Reflection for Sunday February 26th, 2023 by Abby
Gospel Reading: Mt 4:1-11
In the Gospel of Matthew 4:1-11, Jesus has been fasting in the desert for 40 days and 40 nights, when the devil approaches him with temptation. He challenges Jesus to prove God’s power by turning the stones into bread to eat. Jesus responds by saying that he does not need to bread to survive but instead he will survive off the word of God. The devil tempts Jesus twice more. In response to the devils attempt to take Jesus off the path of God, Jesus replies that all he needs is God and that with God he will have everything. Similarly to Jesus, we face temptations daily. Especially during lent we repent our sins and try to turn away from temptation. It is easy to get swept away by the distractions in our lives but if we look to God and listen to his plan for us,
we will be able to say no to sin, like Jesus. What temptations do you need to avoid this lent to in order to strengthen your relationship with God?
This week's reflection is by Abby, MSJA class of 2025.
Reflection for Sunday February 5, 2023 By Charlotte
Sunday Gospel: Lk 6:39-45
Jesus continues his Sermon on the Mount this week with the similes of salt and light. The value and power of salt was much greater in the Classical Era. Roman soldiers were sometimes paid in salt instead of money. The Ancient Greeks used salt in religious ceremonies. To this day, salt provides exquisite flavor to food. However, when Jesus says “you are the salt of the earth,” he’s probably referring to salt’s use of preservation. We, as Christians, are meant to repel the sin and injustice that plagues our world, like salt, we are to preserve the earth. But if we get corrupted by wrongdoings, we will lose our way—lose our saltiness—and have to repent to God in order to have our purpose restored.
Jesus then tells us that we are the light of the world, and that we must shine before others for all to see. As children of God, we should reflect his light through our actions and words. We are like a beacon or a lighthouse; we direct those who are lost or have no hope by reflecting the light of God. How can you be like salt and preserve the world? How can you be a light and a beacon to others?
This week's reflection is by Olivia. Olivia is a senior at MSJA and has been a member of a OMC high school small group for two years.

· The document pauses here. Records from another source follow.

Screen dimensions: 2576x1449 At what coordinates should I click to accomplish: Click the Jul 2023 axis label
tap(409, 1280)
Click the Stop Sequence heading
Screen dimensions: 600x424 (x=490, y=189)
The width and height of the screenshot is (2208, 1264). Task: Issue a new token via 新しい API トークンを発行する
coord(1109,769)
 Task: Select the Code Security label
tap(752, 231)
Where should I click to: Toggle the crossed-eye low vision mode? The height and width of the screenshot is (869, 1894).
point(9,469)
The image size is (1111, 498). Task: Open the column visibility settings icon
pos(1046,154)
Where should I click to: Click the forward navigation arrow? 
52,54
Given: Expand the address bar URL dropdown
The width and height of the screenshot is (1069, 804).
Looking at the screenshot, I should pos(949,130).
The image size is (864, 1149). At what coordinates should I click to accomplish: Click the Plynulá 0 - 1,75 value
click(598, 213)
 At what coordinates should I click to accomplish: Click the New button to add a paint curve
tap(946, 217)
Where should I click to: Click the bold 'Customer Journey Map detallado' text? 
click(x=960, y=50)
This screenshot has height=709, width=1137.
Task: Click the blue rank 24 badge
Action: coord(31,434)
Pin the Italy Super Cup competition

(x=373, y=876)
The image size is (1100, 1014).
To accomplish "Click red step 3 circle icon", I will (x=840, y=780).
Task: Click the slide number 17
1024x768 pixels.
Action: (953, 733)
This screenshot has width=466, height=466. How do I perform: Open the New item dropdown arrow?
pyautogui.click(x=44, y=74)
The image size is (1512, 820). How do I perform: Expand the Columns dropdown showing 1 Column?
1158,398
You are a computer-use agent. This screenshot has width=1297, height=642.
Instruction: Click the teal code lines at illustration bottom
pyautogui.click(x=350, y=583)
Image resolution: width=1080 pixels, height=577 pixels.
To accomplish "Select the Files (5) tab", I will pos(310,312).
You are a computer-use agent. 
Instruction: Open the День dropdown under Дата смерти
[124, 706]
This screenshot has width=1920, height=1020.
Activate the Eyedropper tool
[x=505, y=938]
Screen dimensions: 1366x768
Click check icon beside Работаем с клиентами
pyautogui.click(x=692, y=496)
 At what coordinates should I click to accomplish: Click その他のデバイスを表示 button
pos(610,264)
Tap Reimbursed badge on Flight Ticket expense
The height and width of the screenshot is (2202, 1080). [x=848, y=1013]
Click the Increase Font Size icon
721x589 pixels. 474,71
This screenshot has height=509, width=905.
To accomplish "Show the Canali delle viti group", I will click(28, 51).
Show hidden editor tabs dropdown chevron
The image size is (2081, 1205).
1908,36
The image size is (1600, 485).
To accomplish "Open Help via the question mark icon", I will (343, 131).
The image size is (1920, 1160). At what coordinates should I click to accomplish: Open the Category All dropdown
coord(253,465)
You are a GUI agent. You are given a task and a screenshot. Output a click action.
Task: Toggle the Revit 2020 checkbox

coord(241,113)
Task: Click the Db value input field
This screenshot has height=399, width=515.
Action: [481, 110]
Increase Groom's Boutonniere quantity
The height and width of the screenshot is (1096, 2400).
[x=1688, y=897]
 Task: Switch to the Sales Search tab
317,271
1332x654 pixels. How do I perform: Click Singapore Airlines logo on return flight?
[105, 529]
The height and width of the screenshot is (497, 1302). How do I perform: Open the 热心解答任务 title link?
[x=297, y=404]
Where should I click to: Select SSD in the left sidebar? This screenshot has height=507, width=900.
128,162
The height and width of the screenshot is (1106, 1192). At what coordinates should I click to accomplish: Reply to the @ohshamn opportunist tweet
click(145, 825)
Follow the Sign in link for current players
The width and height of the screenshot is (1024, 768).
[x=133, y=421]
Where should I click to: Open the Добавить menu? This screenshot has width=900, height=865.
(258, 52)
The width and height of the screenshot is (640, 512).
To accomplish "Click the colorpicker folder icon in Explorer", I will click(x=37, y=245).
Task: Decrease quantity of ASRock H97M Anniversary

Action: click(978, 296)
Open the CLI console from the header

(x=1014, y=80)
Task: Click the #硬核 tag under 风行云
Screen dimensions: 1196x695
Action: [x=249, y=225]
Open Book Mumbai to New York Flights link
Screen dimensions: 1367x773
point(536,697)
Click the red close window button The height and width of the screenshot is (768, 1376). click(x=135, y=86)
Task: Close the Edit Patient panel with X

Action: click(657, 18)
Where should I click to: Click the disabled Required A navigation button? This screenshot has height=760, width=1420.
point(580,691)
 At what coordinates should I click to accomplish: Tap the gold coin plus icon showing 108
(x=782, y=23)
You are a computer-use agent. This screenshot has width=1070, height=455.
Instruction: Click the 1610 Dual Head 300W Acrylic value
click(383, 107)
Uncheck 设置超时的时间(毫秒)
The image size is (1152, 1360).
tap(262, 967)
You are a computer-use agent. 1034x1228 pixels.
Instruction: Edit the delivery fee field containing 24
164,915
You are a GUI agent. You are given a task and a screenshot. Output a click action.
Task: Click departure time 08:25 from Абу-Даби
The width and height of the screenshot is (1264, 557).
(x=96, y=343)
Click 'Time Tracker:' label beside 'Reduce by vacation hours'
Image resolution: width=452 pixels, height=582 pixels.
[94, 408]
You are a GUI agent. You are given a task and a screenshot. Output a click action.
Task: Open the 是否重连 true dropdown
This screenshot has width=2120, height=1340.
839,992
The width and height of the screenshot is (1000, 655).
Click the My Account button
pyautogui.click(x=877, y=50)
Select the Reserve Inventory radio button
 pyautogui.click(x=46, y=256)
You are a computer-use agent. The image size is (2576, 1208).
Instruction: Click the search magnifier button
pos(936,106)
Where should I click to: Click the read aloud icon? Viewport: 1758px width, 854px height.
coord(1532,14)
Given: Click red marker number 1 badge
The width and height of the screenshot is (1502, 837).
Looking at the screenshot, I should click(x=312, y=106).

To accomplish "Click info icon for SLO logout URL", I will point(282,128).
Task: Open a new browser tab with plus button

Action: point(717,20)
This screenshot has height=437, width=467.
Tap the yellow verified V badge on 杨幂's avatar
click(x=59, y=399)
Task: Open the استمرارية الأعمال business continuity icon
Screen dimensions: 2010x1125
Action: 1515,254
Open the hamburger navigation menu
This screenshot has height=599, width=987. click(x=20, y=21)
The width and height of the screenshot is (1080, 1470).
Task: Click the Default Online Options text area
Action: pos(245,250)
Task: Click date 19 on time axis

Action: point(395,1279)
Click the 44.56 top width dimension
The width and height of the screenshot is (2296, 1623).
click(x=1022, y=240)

Reflection for Sunday February 12, 2023
Sunday Gospel: Mt 5:17-37
This week’s Gospel is a continuation of the sermon on the mount, which includes a lot of moral teaching of Jesus. This week, Jesus expands upon the ten commandments and challenges us to internalize them. It makes me think of moving from an ethics mindset to an ethos. Ethics refers to rules and standards outside of us that affect the way we act. Ethos refers to an internal characteristic or mindset. The difference is essentially doing or not doing something because of outside influences or internal beliefs. Jesus wants us to align our desires and beliefs with God’s will. The cool thing is when our will is aligned with God’s then we start to forget about the demands on us. If I do not have the desire to steal then the law against stealing is unnecessary. However if you want to steal then you are probably going to be more aware of the command not to steal. Jesus desires conversion and transformation for all of us. What commands and teachings of Jesus do you find most difficult? How can you continue to move from an ethics mindset to ethos?
Reflection for Sunday February 19, 2023 by Nina
Gospel Reading: Mt 5:38-48
This gospel from Matthew instructs us to treat others with kindness and respect. If someone treats you poorly do not seek revenge but humble yourself by surrendering your pride and ego. God treats everyone with love, those who walk through the world like Jesus and those who don’t, illustrating how God encourages us to show empathy to all, whether we consider them enemies or friends. Ultimately, this passage reminds us that we must reach out in our lives with compassion toward all as we never know what someone else is going through or what may have led them to act in an apathetic manner. Because if everyone takes “an eye for an eye” how could we all see the beauty of the world and life that God has given us?
This week's reflection is by Nina, The Baldwin School class of 2026.